A colleague of mine asked if it was possible to find a formula for the 
lateral/surface areas of oblique cylinders and cones. I was able to 
derive a formula for oblique cylinders rather easily, but the oblique 
cone has eluded me. This is in part because if the base is circular, 
then cross-sections perpendicular to the base are elliptical, and also 
because the "slant height" doesn't change in a simple way as you move 
around the perimeter (so I have been unable to write a function I can 
intergrate). I have never seen this formula and my curiosity is now 
enormous to see what formula, if any, exists for this.
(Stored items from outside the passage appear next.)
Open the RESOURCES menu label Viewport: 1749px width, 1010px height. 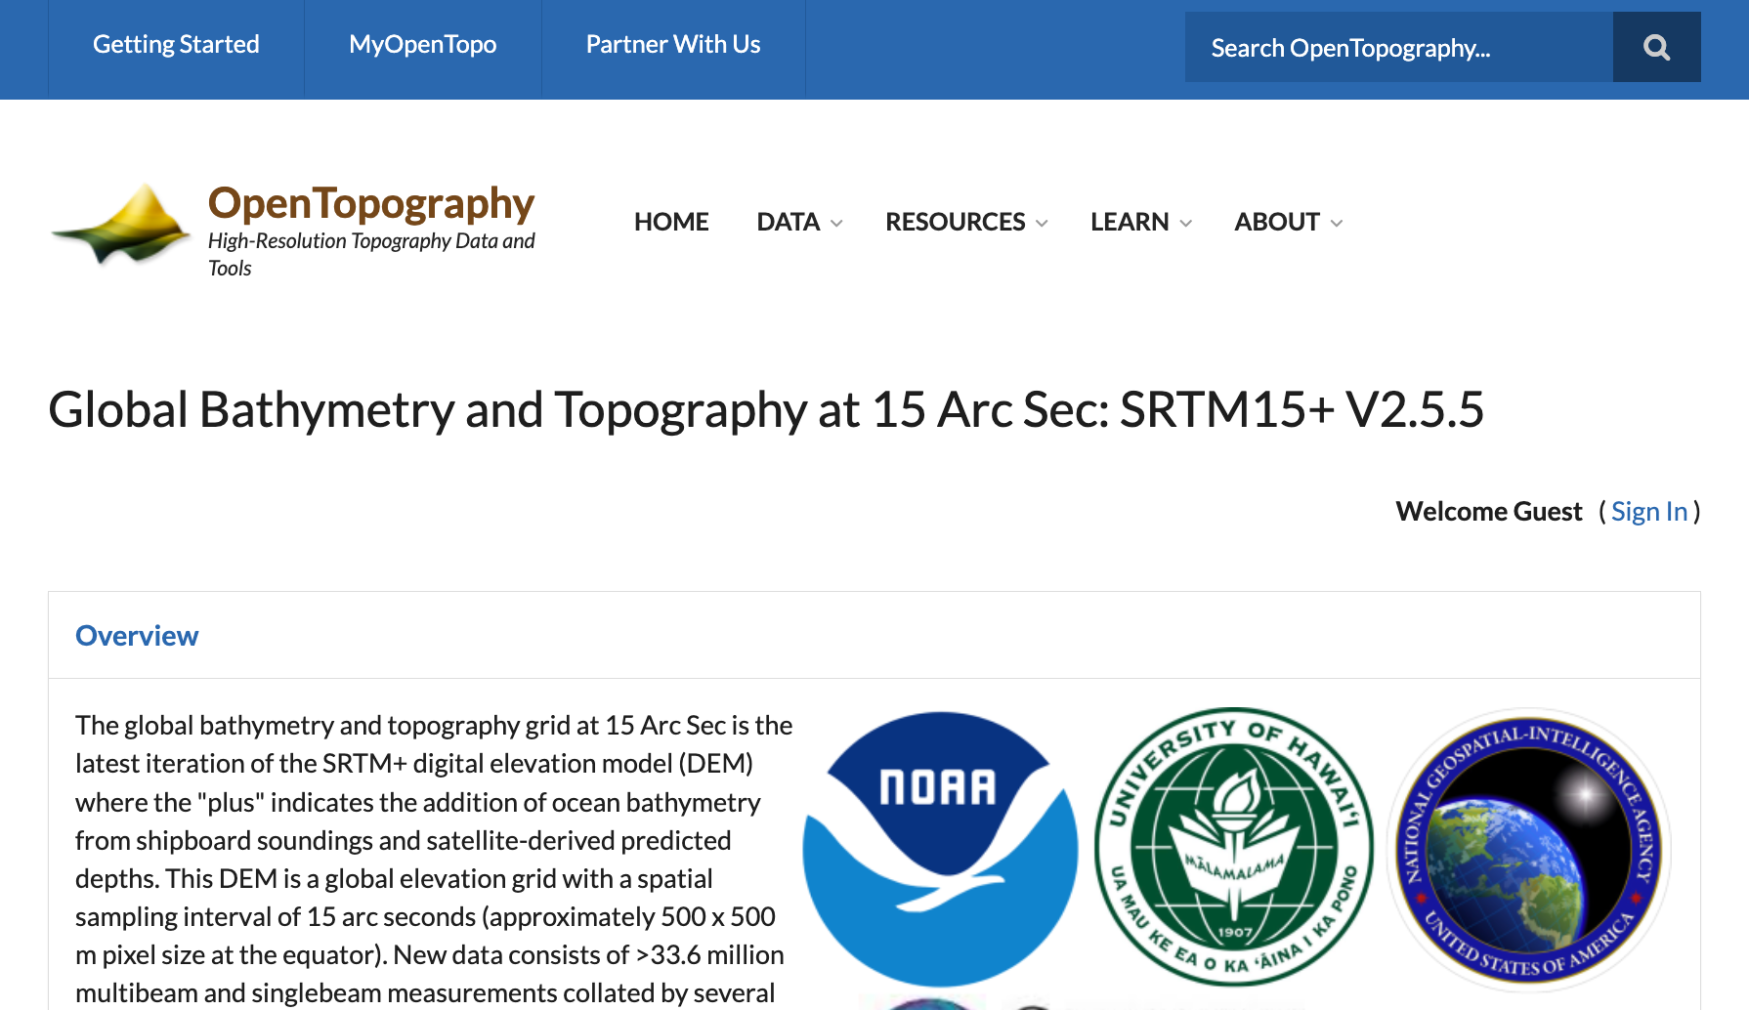[x=955, y=222]
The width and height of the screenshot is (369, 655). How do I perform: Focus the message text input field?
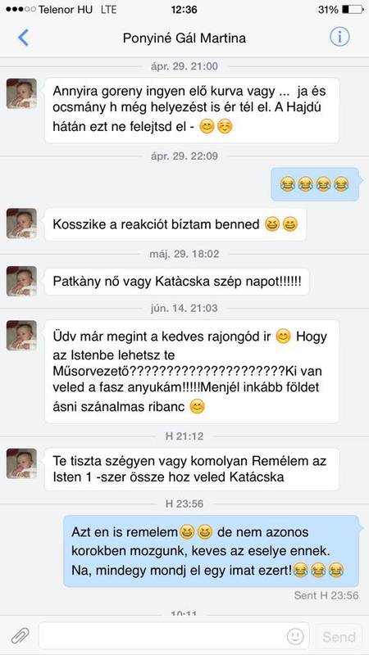tap(174, 636)
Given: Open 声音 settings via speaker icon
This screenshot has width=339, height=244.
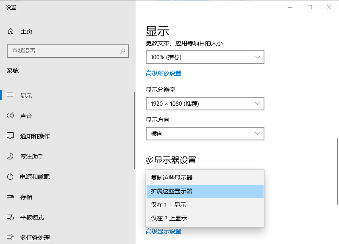Looking at the screenshot, I should tap(11, 115).
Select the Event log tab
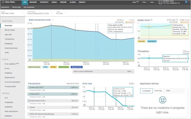 (x=158, y=91)
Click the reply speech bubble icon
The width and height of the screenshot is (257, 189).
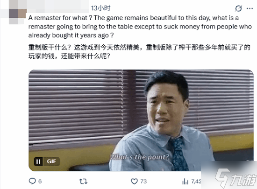pos(32,181)
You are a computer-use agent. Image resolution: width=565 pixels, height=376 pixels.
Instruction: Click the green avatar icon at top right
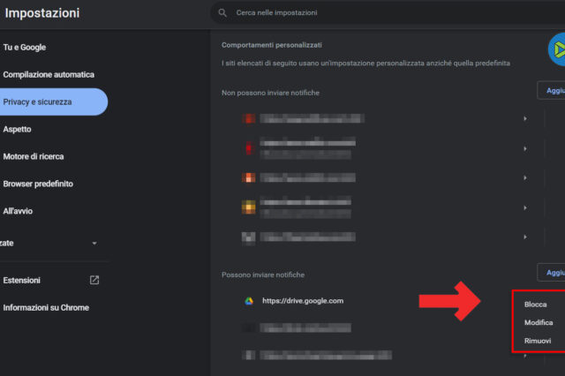tap(556, 49)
Any insight you 
can give would be appreciated.

Date: 06/01/98 at 12:10:04
From: Doctor Rob
Subject: Re: Lateral area of oblique cones

I set this up as follows.  Let the center of the circular base be the
point (0,0,0), the base be in the xy-plane, and of radius r.  Let the
vertex be the point (0,d,h), so that the height of the cone is h, and
the slope of the axis of the cone is d/h.  Parameterize the circle by:

    x = r*cos(t)
    y = r*sin(t)
    z = 0

Then at any point on the circle, the distance from the vertex is:

    sqrt(x^2+(y-d)^2+(z-h)^2)
                            
  = sqrt([r*cos(t)]^2 + [r*sin(t)-d]^2 + h^2)
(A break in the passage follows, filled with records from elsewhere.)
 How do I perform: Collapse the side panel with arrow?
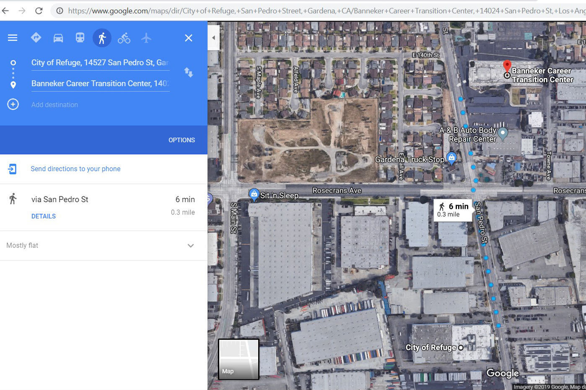213,38
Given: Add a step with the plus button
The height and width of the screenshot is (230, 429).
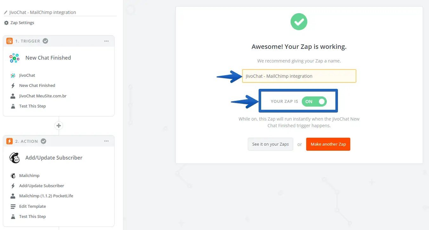Looking at the screenshot, I should 59,126.
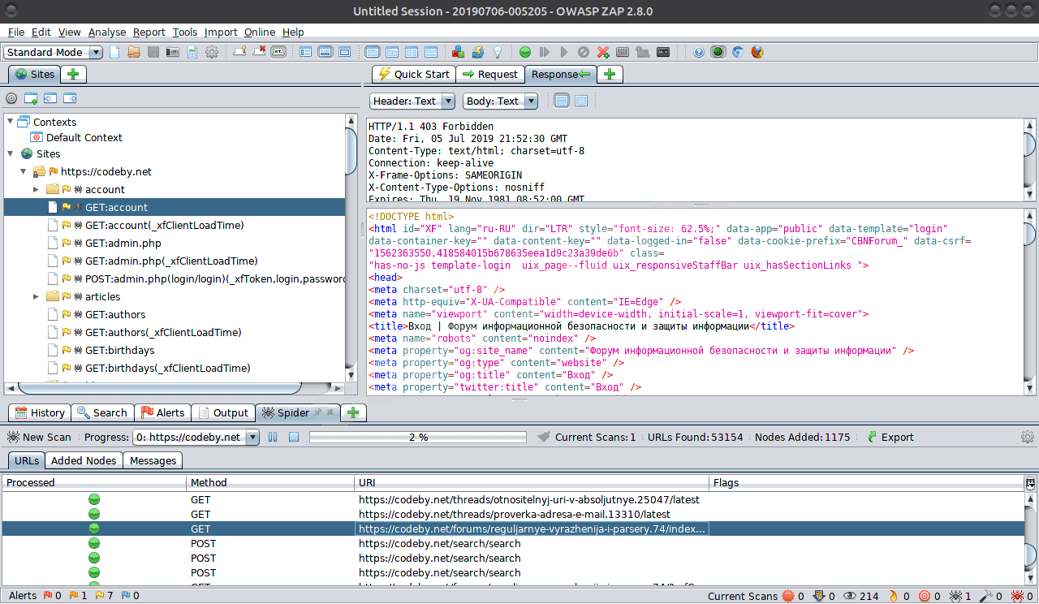Click the New Scan button
Image resolution: width=1039 pixels, height=604 pixels.
pyautogui.click(x=39, y=437)
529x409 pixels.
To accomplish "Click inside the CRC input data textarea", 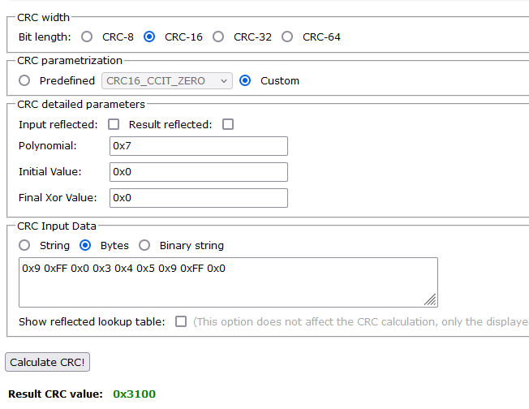I will pos(229,282).
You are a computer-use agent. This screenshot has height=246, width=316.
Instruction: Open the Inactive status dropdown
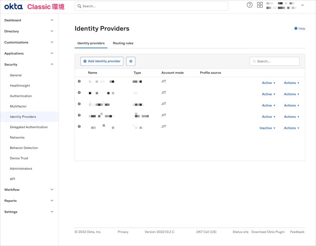click(267, 128)
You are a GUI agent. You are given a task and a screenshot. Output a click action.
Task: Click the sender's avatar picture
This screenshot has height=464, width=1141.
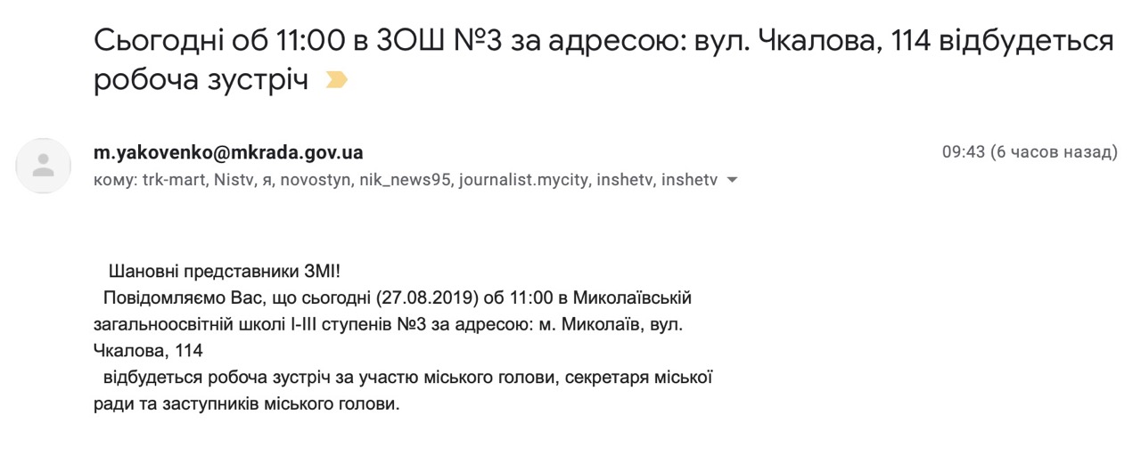43,166

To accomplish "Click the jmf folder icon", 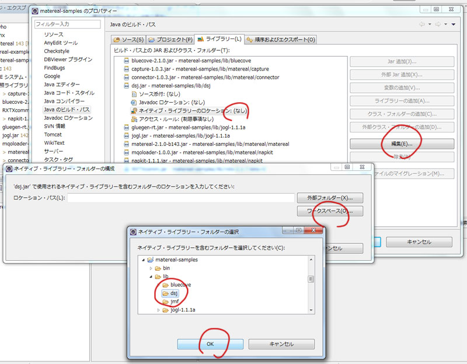I will pyautogui.click(x=165, y=302).
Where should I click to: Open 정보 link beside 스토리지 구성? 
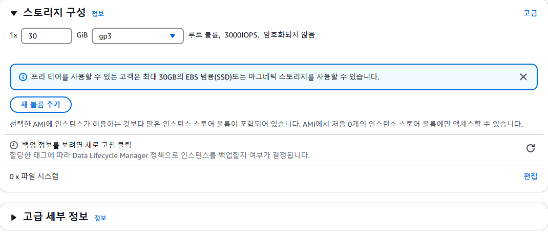(x=98, y=14)
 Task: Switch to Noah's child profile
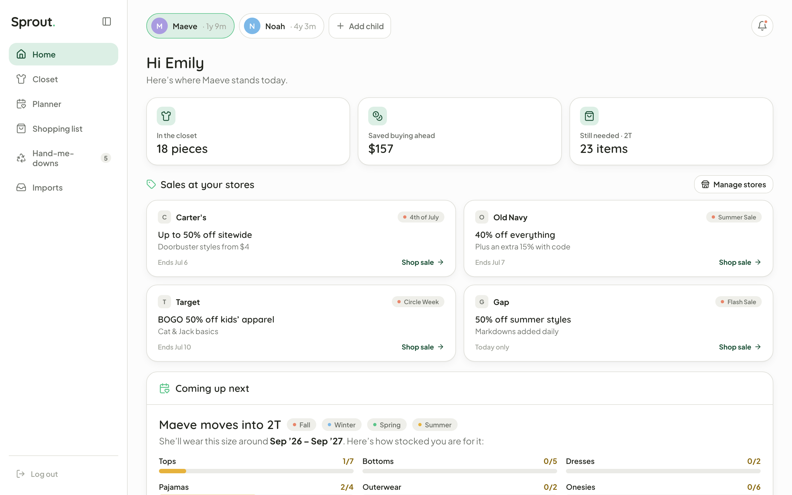pyautogui.click(x=281, y=26)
The infinitesimal arc length is sin(A)*r*dt, where A is the angle made
at a point on the circle between the tangent line and the line to the
vertex.  The direction vector of the point-to-vertex line is

  (-r*cos[t],d-r*sin[t],h), 

and that of the tangent line is

  (-sin[t],cos[t],0).  

The dot product of these vectors divided by their lengths 
will give you cos(A), and then you can find sin(A) from that.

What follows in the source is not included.